Friday, October 27, 2006

Into the Desert: Space

Before we commenced this journey, there were odds being laid amongst friends about how long it would take Ev to call it quits and return home. The idea of a family of five compressed into a sedan when travelling and a van when not seemed anathema to her personality. And with barely four square metres of available floor space inside the van, one had good reason to be concerned. How would we all (not just Ev!) cope with such confinement? Would it be like “six months in a leaky boat, trying hard to stay afloat”?
Without wanting to understate the adjustment and occasional frustration with living in such close proximity to one another, the real answer came within days of returning home, with the comments about how hard it was to live in such confined spaces. Yes, that's right – AFTER we were home, and inside a larger house (well, at least larger than the van!)
Mornings were often greeted in the van with a view to the horizon from one's bed, and the day farewelled in the same way.

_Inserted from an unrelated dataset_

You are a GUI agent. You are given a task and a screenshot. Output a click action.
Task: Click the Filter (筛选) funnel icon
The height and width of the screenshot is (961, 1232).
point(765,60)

Life was lived outside for the most part, where the views were much more extensive than those available from our front door or out a bedroom window (and that's saying something – we have pretty good views of the city from our front door). In parts of the journey, particularly in the desert regions, the views were panoramic, stretching out before us in all its colour and grandeur, its arid expanse and variegated rock formations able to be drunk in at leisure.
Space is not only a function of distance, but of time also. There have been times sitting on the beach at home when I have felt an invisible hand in my back pushing me on to other things, the world closing in around me, strangling the sense of freedom. But in the desert, time and pressure dissipate in the vast expanses. Indeed, in some places, even travelling at 100 km/h, the desert passes slowly, encouraging you, daring you, provoking you into connection with it. In the cities, one is faced with a constantly changing backdrop, such that one learns to switch off to the signs, the cars, and many of the sounds which swirl about us. The space closes in and moves by with speed. But in the desert, space steps back from you, its diffidence and constancy part of its allure, a quiet invitation to be free, to be enveloped in its vast expanses, and to be part of its grandeur. Over time, one finds oneself more in tune with its rhythms, liberated by its lack of limitation and its enduring presence.
Occasionally the desert called you very close, whether it be to give examination to its rare flowers or insect life, to give attention to a strange sound, or light. But it always stepped back, giving you room to move and explore, waiting for the right time to draw you close once more. Its enduring patience and presence part of its charm, almost a breathing, as-it-were.
Those who have never been to the Territory cannot appreciate what is meant by one who says “its colours get into your soul.” They certainly get into your socks, your clothes, and your car! But these echo the stains it makes upon your psyche, and the relaxant it injects into your heart. The desert landscape remains largely as it was centuries ago, even longer, reminding us that beauty sometimes comes from stillness, from slow shifts in concert with the elements, which are embraced. City life often involves closing out the elements: their sense of chaos, their unpredictability and volatility much better managed when kept at a distance. But these elements shape the desert charm, and those who dwell within it. Activities are often deferred or adjusted when the elements turn as their continuance invokes greater risks. High winds are not deflected by buildings, held back by walls, or excluded by windows. Their strength felt in the rocking of the van, or directly against clothing. Engaging with the desert means facing wind, rain, and heat and learning what is healthy and possible in concert with them, unconditioned by heaters, coolers and tiled roofs.
In time you learn to read the landscape, welcome its shifts through the day, heed the warnings it invariably gives. This sensitivity highlighted as we left Yuendumu, when Cobra warned us of a “bad wind... hot, cold, hot, cold... coming from the wrong direction.” We sat beside a warm campfire in the balmy evening, watching the patchy cloud dancing across the sky, playing hide-and-seek with the full moon, the warm winds from the North-West blowing gently. Within a matter of hours the sky was blackened, the thunder and lightning looming in the distance, finally opening with heavy rain some 14 hours after Cobra's prescient observation. Here was a man who knew the land and its ways, who had embraced the desert space and his place within it, identifying its foibles and patterns, seeing something which we had not.
In the vast desert expanses there is an intimacy with the landscape available to those who learn its character, and embrace its pace.

2 Comments:

Blogger backyardmissionary said...

I finally found your travel blog :)

Was checking out Gary's blog today and came across this - great memories hey?...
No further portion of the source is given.